There have been some issues with dependencies needed to build both the macOS and Windows nightly builds that the packagers are working to fix. I believe the Windows builds are back up and running, and the macOS builds are still being worked on.
The builds should be back up and running. The issue wasn’t hardware–the build VM was based on 10.14, and you can no longer install OpenCascade through Homebrew on 10.14. Creating a 10.15 VM and adjusting the notarization process took a few days.
If you’re interested in learning the nitty-gritty of building and packaging non-Xcode-based cross-platform macOS apps, let me know! I might be a little busy until 6 comes out, but I’d love to get some folks helping soon enough!
Yes and no. The nightly builds are now done on 10.15 because they start with fresh dependencies each time and openCASCADE is no longer supported by homebrew.
Maybe file a bug report by the people who prohibit you from running decent software?
In my (maybe simplistic) view it’s their problem and not KiCad’s.
(Luckily I’m just a regular guy and no KiCad developer, and my opinion in such matters do not have much weight)
Apple have made a conscious & commercial decision to redesign and to remove some functionality from their operating systems. macOS for >=10.15(Catalina) onwards no longer supports 32 bit applications. Some of the (open source) build dependencies are installed by brew which is also now unsupported on earlier platforms. Additionally, the packagers have had to deal with the issue of notarisation of builds which is necessary for current operating systems. Compiling KiCad on macOS is not entirely straightforward and, with limited number of Mac developers, I can understand why supporting older hardware is difficult to justify. You can argue the pros and cons of Apple’s secure garden approach but it has been a very successful model for their business.
I have generally found Mac hardware to be well built and to have a decent software support life. Sure, its expensive but it does last - I am still using a 10 year old MacBook Pro as my main machine. It happily runs the next to latests macOS 10.15 and is nippy enough with its new SD drive to run KiCad and a second monitor without issue. I hope to upgrade to a new M1 sometime but nobody could really complain about a 10 year lifespan for a laptop that has been used for several hours every day.
I will be sad to say goodbye to my other Mac soon - that is stuck at 10.13.6 but is now 16 years old, so really doesn’t owe me anything. I have still managed to build relatively recent versions of KiCad nightly on this machine but it has become increasingly difficult. I feel the pain that the developers must have in trying to keep old versions supported!
So, even though support for earlier macOS versions may be removed, 10.15 will run well on really quite old hardware so it is not too restrictive. I don’t think this is quite so true of Windows, for instance.
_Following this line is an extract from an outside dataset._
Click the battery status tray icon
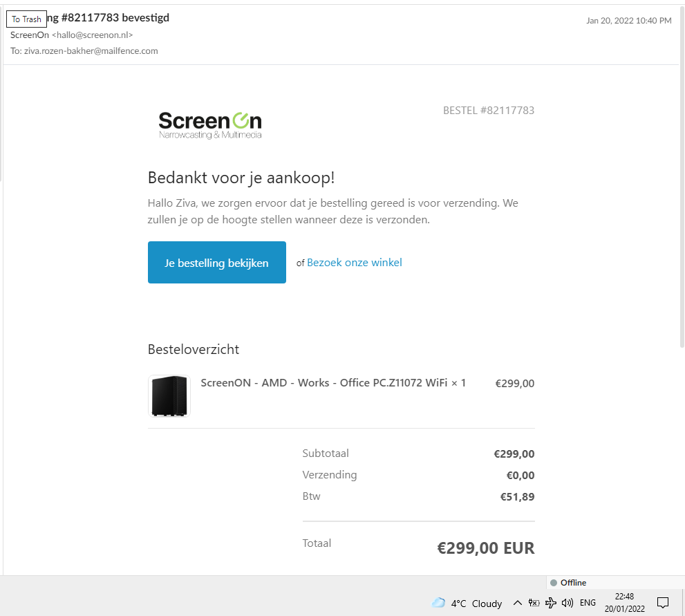The image size is (685, 616). click(534, 603)
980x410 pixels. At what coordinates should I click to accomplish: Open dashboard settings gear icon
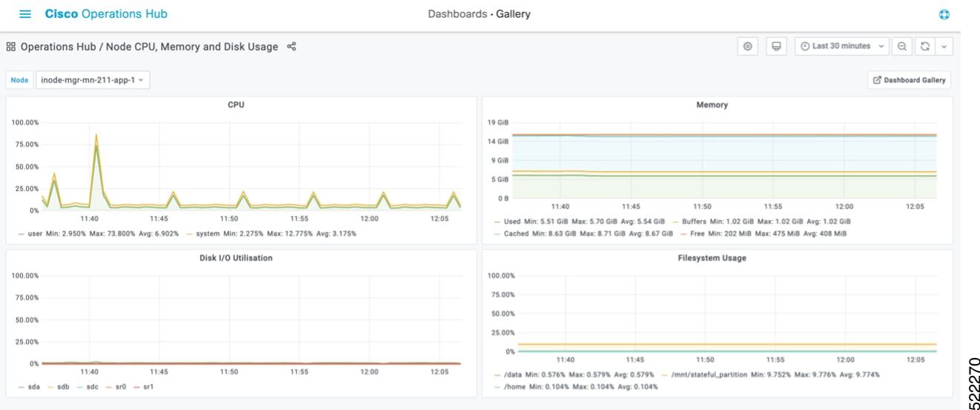[748, 46]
I do understand why the developers need to make a pragmatic decision to only support the most recent versions of macOS. If resources were infinite, it would be nice to have older os version support but that is unlikely to happen. Perhaps @Tiberiu_Vicol might be still working on (unsupported) builds for older macOS versions?
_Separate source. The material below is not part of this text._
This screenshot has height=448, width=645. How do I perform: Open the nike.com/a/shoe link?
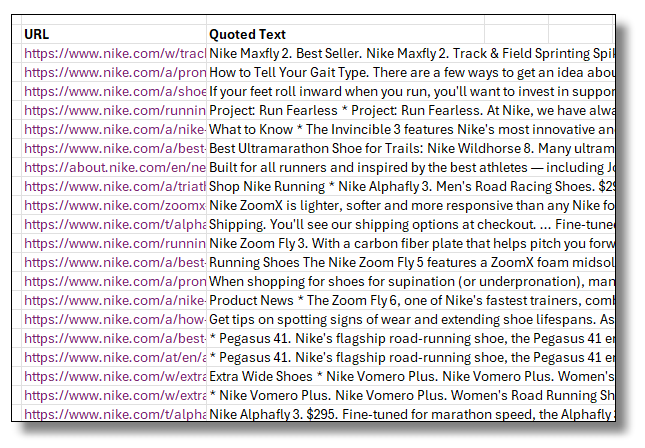coord(115,91)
(And complaining to Apple is unlikely to cut much ice!)
10.14 is EOL by Apple in 2 months, the maintainer has made the determination trying to make the 10.15 build process compatible is not a worthwhile endeavor to spend on a obsoleted OS as per our development policies.
macOS 10.15 does not drop support for any mac devices which further reinforces the point.
If someone “third party” wants to make 10.14 builds, they are more than free to do so.
If 10.15 is the new minimum requirement, that’s fine - 10.15 drops support for 5,1 Mac Pro’s and below, though it can be patched to make it work. Running 10.14 is convenient if you still have some 32-bit apps to run. There was just no official announcement (that I could find) that the nightly builds were moving to 10.15 only.
The headache that emerged was opencascade’s brew package went 10.15+ only. And in the macOS world we only have one packaging maintainer who wasn’t exactly going to start maintaining monstrous dependencies like opencascade himself.
So unfortunately the 10.15 change was abrupt and required to keep up with the Windows and Linux platforms where we have more manpower and in general, packaging is less difficult.